===== SOURCE EXTRACT =====

CDH 6 includes Apache Kafka as part of the core package. The documentation includes improved contents for how to set up, install, and administer your Kafka ecosystem. For more information, see the Cloudera Enterprise 6.0.x Apache Kafka Guide. We look forward to your feedback on both the existing and new documentation.

Known Issues in CDK Powered By Apache Kafka

Unsupported features

  • Kafka Connect is included with CDK 2.0.0 and higher Powered By Apache Kafka, but is not supported at this time. Instead, we recommend Flume and Sqoop as proven solutions for batch and real time data loading that complement Kafka's message broker capability. See Flafka: Apache Flume Meets Apache Kafka for Event Processing and for more information.

    In addition, Spark and Spark Streaming can be used to get the functionality of "Kafka Streaming" and have a fully functional ETL or stream processing pipeline. See Using Apache Kafka with Apache Spark Streaming for more information.

  • The Kafka default authorizer is included with CDK 2.0.0 and higher Powered By Apache Kafka, but is not supported at this time. This includes setting ACLs and all related APIs, broker functionality, and command-line tools.

Kafka does not work with Apache Sentry HA

For CDK 3.0.0 and earlier Powered By Apache Kafka, you cannot use Sentry high availability with Kafka. If Sentry HA is enabled, Kafka might intermittently lose the connection to Sentry and you won't be able to authorize users.

Affected Versions: All versions of CDK Powered By Apache Kafka with CDH 5.13.x and 5.14.x

Fixed Versions: CDK 3.1.0

Cloudera JIRA: CDH-56519

Topics created with the kafka-topics tool may not be secured

Topics that are created and deleted via Kafka are secured (for example, auto created topics). However, most topic creation and deletion is done via the kafka-topics tool, which talks directly to Zookeeper or some other third-party tool that talks directly to Zookeeper. Since this is the responsibility of Zookeeper authorization and authentication, Kafka cannot prevent users from making Zookeeper changes. Anyone with access to Zookeeper can create and delete topics. Note that they will not be able to describe, read, or write to the topics even if they can create them.

===== MATERIAL PROVIDED =====

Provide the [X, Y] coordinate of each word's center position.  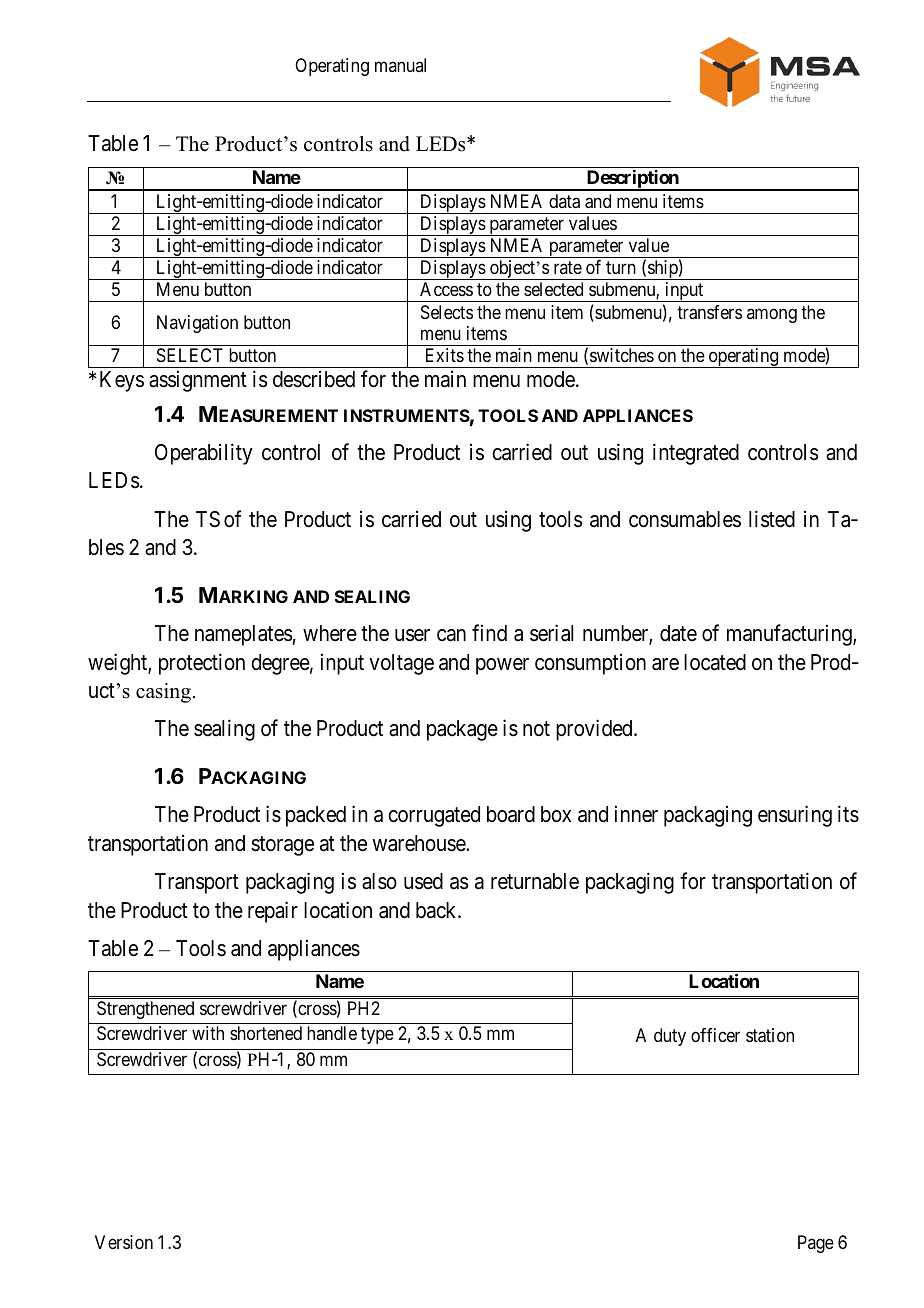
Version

=====

- WHAT IS BEING ASKED: In the Kafka known-issues page, which CDK version fixes the issue where Kafka does not work with Apache Sentry HA? The listing comes from a different source than the Kafka known-issues page.

- SOLVED PROBLEM: CDK 3.1.0